OpenAI co-founder and CEO Sam Altman reportedly explored deals to acquire a potential rival to Elon Musk's commercial space flight company SpaceX amid a “code red” declaration focused on improving product quality.
Deal Involved Partnering With Or Taking Over Stoke Space
The deal involved Altman acquiring or partnering with Stoke Space, a company founded by former Jeff Bezos-backed SpaceX rival Blue Origin employees, but the deal was called off, the Wall Street Journal reported on Wednesday.
OpenAI and Stoke Space didn't immediately respond to Benzinga's request for comment.

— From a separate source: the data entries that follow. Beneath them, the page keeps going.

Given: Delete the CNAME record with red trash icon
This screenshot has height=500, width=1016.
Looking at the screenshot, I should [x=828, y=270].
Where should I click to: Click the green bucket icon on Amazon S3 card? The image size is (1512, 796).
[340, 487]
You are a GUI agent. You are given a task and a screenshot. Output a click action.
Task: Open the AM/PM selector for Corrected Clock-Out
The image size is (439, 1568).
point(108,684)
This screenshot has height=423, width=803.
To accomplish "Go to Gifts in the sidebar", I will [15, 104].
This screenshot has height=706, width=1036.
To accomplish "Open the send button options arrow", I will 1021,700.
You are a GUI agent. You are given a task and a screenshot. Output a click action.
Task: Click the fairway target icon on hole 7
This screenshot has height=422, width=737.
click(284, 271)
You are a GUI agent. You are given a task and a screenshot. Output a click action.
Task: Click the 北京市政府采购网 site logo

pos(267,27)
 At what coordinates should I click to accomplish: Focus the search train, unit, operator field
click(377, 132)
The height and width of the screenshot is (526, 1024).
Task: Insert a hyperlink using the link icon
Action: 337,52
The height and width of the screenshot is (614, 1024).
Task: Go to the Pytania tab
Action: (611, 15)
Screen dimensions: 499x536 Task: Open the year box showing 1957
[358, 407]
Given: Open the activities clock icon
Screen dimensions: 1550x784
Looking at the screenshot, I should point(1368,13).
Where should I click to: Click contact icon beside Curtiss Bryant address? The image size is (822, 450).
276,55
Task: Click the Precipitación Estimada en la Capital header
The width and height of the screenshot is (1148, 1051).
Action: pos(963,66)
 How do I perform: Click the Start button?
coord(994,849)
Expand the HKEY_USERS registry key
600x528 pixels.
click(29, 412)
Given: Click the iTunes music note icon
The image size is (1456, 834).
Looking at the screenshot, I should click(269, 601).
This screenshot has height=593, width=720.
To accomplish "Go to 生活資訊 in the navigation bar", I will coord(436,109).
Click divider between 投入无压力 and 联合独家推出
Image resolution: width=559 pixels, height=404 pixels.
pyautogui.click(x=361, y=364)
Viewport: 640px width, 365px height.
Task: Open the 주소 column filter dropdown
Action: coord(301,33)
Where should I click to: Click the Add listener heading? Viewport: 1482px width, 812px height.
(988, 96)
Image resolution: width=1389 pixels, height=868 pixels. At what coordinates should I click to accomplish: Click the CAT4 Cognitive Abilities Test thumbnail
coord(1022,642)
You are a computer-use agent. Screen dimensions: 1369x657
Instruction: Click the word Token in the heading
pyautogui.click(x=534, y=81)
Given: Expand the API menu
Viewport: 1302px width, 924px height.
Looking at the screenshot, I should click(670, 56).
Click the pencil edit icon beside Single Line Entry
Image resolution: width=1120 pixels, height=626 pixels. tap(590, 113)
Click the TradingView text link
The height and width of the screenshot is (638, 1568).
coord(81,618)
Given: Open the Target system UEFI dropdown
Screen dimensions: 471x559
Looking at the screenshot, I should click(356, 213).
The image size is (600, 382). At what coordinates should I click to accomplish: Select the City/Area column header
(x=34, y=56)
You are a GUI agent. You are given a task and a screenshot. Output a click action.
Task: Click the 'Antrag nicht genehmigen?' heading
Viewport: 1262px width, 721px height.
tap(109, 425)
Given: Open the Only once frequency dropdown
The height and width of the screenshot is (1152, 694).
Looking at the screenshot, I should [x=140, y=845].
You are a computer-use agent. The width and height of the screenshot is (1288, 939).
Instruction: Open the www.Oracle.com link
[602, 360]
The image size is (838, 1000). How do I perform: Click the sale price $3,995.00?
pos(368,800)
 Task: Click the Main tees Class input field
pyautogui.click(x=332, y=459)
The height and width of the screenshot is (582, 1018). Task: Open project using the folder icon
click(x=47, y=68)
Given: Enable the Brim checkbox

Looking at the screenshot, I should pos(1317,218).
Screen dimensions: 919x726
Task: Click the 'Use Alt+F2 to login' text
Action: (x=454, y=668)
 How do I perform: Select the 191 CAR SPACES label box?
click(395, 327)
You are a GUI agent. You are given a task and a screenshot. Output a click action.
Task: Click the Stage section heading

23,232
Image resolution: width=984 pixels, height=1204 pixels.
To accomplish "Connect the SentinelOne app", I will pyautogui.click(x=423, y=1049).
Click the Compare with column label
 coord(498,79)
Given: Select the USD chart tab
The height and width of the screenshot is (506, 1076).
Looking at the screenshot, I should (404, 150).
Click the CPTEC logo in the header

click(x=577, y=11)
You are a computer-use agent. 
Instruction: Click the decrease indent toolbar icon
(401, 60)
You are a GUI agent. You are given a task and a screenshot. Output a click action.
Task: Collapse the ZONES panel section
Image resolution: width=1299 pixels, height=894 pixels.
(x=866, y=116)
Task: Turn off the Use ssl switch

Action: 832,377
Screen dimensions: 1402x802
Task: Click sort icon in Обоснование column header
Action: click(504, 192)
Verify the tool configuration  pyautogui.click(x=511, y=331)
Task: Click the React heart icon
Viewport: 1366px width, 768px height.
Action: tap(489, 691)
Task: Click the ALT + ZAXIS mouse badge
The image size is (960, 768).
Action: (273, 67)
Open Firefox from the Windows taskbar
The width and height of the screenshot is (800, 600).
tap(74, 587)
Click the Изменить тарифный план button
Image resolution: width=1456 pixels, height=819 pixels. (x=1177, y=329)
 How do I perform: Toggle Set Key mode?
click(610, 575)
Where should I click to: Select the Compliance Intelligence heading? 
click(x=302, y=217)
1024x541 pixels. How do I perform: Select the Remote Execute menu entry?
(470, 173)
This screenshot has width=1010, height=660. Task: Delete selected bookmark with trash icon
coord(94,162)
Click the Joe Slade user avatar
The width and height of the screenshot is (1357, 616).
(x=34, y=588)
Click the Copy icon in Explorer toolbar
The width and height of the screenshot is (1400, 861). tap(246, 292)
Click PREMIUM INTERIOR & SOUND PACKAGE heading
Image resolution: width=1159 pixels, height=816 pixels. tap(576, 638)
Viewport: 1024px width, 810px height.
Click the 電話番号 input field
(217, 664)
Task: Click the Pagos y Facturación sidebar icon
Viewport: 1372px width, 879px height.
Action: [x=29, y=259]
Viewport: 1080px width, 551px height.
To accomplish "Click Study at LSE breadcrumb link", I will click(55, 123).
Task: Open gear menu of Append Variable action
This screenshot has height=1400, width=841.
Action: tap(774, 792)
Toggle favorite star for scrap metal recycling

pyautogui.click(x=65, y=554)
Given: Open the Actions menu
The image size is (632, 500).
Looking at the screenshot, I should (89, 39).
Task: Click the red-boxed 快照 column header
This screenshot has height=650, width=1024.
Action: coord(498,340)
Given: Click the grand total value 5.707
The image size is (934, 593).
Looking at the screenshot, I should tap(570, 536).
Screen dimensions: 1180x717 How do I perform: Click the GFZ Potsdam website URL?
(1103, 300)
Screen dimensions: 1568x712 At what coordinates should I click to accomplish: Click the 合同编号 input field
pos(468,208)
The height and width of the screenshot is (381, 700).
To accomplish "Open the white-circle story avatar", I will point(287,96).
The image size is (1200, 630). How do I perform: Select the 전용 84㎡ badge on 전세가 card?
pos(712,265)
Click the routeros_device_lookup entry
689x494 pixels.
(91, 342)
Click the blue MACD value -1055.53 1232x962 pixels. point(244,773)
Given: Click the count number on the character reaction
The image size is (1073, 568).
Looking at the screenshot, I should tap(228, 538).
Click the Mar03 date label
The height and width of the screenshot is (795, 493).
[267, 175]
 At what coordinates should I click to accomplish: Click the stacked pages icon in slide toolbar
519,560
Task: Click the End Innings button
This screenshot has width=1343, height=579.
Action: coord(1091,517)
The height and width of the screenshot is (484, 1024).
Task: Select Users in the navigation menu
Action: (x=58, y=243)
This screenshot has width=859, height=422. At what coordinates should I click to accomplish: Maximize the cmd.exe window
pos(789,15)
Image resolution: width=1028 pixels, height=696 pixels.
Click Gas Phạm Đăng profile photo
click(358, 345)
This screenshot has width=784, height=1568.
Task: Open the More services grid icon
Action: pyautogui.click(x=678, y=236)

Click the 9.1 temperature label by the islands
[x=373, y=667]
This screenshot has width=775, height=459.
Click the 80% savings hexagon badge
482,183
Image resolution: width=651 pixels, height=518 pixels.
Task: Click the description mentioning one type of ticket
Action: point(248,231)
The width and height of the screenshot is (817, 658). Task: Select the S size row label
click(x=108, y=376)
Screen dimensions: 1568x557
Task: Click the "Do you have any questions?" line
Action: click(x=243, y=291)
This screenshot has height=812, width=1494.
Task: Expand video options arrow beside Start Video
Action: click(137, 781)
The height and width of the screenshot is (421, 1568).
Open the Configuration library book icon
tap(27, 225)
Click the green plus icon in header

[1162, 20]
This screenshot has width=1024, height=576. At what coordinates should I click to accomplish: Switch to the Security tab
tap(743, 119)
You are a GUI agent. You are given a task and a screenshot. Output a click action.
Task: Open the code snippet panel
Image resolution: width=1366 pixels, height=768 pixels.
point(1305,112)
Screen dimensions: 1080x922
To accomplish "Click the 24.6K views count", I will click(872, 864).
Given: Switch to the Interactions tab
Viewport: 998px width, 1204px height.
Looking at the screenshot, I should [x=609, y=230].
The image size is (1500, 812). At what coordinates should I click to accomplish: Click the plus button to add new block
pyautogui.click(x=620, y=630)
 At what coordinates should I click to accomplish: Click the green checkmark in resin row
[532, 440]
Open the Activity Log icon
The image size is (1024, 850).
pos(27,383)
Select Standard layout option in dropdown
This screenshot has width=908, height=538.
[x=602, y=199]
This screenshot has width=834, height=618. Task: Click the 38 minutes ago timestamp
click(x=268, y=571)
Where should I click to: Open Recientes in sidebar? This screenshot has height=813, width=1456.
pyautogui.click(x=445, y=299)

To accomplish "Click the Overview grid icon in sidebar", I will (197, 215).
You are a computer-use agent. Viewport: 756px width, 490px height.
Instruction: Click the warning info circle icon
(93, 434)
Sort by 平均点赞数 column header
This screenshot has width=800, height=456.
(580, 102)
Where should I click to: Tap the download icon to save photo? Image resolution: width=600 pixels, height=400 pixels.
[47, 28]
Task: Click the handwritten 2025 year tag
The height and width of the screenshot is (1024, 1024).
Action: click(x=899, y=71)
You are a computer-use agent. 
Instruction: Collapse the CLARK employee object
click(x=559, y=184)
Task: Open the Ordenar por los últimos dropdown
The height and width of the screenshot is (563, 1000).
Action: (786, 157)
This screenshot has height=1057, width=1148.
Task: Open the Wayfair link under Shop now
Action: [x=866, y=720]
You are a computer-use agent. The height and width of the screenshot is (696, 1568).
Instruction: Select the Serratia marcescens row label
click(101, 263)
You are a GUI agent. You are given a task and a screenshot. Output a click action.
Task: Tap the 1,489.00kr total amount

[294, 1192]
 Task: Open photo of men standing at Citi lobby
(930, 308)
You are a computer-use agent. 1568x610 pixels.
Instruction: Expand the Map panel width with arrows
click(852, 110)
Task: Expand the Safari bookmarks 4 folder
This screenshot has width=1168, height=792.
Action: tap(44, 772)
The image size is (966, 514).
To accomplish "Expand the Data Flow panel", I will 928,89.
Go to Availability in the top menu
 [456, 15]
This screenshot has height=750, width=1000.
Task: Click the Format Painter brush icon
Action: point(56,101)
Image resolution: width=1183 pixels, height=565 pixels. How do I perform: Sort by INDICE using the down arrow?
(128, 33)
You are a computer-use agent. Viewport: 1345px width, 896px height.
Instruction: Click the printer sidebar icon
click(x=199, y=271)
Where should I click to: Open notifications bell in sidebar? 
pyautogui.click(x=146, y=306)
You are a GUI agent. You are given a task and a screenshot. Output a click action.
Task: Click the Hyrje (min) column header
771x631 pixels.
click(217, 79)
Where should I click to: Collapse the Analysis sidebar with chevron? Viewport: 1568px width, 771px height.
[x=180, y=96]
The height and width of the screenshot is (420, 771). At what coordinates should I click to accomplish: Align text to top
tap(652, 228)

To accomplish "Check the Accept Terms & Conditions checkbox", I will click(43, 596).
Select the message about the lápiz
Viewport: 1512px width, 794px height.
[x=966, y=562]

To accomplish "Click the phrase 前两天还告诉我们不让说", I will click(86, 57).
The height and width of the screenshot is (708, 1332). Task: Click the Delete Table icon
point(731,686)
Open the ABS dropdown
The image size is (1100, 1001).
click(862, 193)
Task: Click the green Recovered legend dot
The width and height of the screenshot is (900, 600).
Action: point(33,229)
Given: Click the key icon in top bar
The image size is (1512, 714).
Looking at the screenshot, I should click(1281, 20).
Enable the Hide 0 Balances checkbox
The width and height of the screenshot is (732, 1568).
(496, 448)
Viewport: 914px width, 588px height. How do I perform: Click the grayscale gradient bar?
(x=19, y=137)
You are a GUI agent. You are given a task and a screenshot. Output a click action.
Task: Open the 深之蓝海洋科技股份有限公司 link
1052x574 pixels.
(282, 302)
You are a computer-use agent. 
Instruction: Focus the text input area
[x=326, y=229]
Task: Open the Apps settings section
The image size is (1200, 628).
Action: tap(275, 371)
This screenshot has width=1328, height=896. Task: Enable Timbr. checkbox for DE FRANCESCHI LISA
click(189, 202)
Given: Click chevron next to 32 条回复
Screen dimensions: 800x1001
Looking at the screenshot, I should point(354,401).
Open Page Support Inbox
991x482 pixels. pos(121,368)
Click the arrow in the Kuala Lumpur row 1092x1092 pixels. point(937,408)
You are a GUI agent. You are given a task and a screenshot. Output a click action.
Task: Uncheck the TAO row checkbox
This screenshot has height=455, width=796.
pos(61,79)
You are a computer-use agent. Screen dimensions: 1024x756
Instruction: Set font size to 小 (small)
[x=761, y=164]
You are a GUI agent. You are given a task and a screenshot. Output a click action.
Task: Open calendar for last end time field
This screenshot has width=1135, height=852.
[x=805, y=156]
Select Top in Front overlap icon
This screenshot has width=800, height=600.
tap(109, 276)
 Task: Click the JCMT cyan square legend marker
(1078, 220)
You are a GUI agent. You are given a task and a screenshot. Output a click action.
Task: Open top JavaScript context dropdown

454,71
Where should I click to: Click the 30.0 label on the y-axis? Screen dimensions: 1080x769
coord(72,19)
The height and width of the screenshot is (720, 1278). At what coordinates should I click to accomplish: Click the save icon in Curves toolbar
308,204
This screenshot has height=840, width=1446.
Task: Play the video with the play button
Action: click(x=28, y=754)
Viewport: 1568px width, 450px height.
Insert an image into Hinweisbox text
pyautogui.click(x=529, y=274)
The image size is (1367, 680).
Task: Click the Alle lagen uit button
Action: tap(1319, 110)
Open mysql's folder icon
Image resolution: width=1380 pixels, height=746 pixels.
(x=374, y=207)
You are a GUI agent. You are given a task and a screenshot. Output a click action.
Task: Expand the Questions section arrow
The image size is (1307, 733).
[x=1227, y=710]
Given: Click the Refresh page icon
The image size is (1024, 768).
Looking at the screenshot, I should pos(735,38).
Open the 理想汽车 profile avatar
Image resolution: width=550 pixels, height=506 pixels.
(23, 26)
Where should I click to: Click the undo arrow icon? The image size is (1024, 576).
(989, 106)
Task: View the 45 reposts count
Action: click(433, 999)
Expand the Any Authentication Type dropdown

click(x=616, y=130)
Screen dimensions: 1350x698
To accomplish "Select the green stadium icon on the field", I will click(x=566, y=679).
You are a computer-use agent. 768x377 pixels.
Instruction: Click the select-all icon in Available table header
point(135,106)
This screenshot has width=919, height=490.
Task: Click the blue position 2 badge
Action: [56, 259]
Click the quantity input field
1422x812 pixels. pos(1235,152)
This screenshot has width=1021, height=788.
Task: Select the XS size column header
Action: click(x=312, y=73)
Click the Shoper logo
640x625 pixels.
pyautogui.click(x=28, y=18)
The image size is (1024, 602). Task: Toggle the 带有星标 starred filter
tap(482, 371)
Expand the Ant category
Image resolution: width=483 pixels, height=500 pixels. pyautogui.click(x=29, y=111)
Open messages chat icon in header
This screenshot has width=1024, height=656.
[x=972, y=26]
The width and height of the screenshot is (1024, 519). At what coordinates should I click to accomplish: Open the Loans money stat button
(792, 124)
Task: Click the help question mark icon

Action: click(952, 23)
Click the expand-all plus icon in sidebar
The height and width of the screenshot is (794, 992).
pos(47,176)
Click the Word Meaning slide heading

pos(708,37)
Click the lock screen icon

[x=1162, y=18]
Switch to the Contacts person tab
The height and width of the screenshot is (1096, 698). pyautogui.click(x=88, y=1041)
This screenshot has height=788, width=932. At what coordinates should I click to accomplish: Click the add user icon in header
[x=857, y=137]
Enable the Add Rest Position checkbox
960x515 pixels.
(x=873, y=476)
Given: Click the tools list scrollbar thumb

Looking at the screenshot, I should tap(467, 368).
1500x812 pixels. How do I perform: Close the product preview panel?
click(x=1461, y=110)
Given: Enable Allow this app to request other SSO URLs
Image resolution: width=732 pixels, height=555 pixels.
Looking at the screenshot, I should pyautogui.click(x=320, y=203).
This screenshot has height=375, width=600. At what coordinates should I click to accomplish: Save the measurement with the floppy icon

Stoke Space, based out of Kent, WA, describes itself as a company that aims to provide "seamless mobility to, through, and from space." Its "100% reusable" rocket, Nova, possesses "a liquid, regeneratively cooled metallic reentry heat shield."
It boasts a payload capacity of 3 tons to Low Earth orbit and claims to be 100% reusable. Sources cited in the report said that the deal was called off earlier this year.
The report also mentions that Altman was reportedly aiming for a controlling stake in Stoke Space via equity investment.
Elon Musk’s Space-Based Datacenter Goal
The news comes amid a push among companies to establish orbital datacenters with Musk doubling down on the phenomenon and predicting a convergence between his enterprises like Tesla Inc. (NASDAQ:TSLA), SpaceX and xAI.
Musk had earlier touted solar-powered AI datacenter satellites in space as a cost-effective alternative to its ground-based counterparts on Earth. He then shared that chip production remained his only major puzzle piece yet to be solved.
Jeff Bezos, Sundar Pichai Also Back Space Datacenters
Meanwhile, Amazon.com Inc. (NASDAQ:AMZN) founder Bezos had touted the idea of Gigawatt-scale data centers in space, also agreeing that such installations could prove to be more cost-effective. Bezos is also backing a new startup called Project Prometheus, which will work on AI applications in the automotive, aerospace and scientific research sectors.
On the other hand, Sundar Pichai, CEO of Alphabet Inc. (NASDAQ:GOOGL) (NASDAQ:GOOG), also outlined the company's orbital datacenter bet, Project Suncatcher, which aims to launch a low Earth orbit data center powered directly through solar energy in orbit.